An online donor meeting hosted by the UN and the EU came amid sporadic fighting in Syria and a Covid-19 outbreak that has worsened the country's economic collapse and its soaring rates of poverty and hunger.
The UN is seeking $4.2bn to support more than 13 million needy people in Syria – a 20 per cent increase on last year – and $5.8bn to help refugees in nearby Turkey, Jordan, Lebanon and Egypt.
“I call on you to help us address rising needs and to step up your financial and humanitarian commitments to people in Syria, and help relieve the significant financial burden of the countries that are hosting refugees,” Mr Guterres said.
"Syria's economy has been ravaged and now the impacts of Covid-19 have made things worse. Almost half of all families lost their source of income.
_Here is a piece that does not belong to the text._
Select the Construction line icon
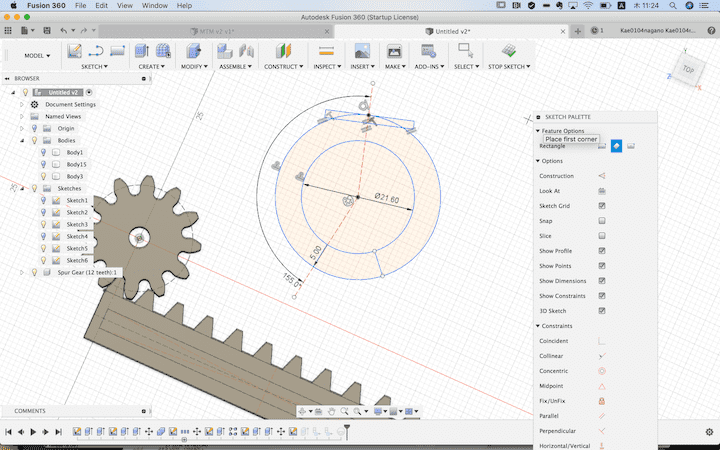The height and width of the screenshot is (450, 720). click(x=602, y=176)
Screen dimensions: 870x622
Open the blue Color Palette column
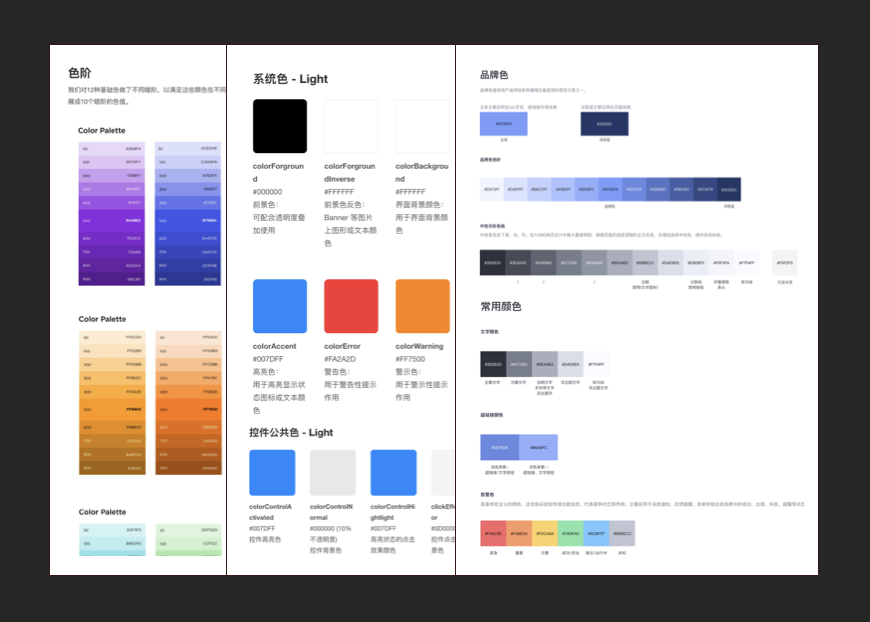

Nine in 10 Syrians are living in poverty."
Donors have grown tired of trying to fix Syria’s seemingly endless crisis.
The humanitarian appeal for 2020 was funded 45 per cent below its $3.82bn target and about a 14 per cent drop from the previous year.
The coronavirus pandemic has compounded Syria’s already dire economic crisis.
The local currency has crashed and food prices have soared by 222 per cent from last year, pushing millions of people towards poverty and hunger.
A deal between Russia and Turkey has reduced the levels of fighting in Syria’s north-west, but the country’s humanitarian situation is worsening, with about 24 million Syrians at home and abroad needing aid – more than at any other time in the conflict.
“It has been 10 years of despair and disaster for Syrians,” UN aid chief Mark Lowcock said.
“Now plummeting living conditions, economic decline and Covid-19 result in more hunger, malnutrition and disease.
"There is less fighting but no peace dividend. More people need more help than at any point during the war and children must return to learning.”
US Secretary of State Antony Blinken this week urged the UN Security Council to increase the number of border checkpoints that can be used to bring food, medicine and other much-needed supplies into Syria.
Russia, an ally of Syrian President Bashar Al Assad’s government, has said the checkpoints are not necessary and that aid should be managed by Damascus and transported across front lines within the war-torn country.
“Every month, humanitarians bring help to 7.6 million people in Syria, including through cross-line and cross-border operations,” Mr Guterres told the donor conference.
“This is only possible thanks to the extraordinary commitment and endurance of humanitarians and health workers on the front lines.”
The council is set to vote on cross-border aid operations again in July.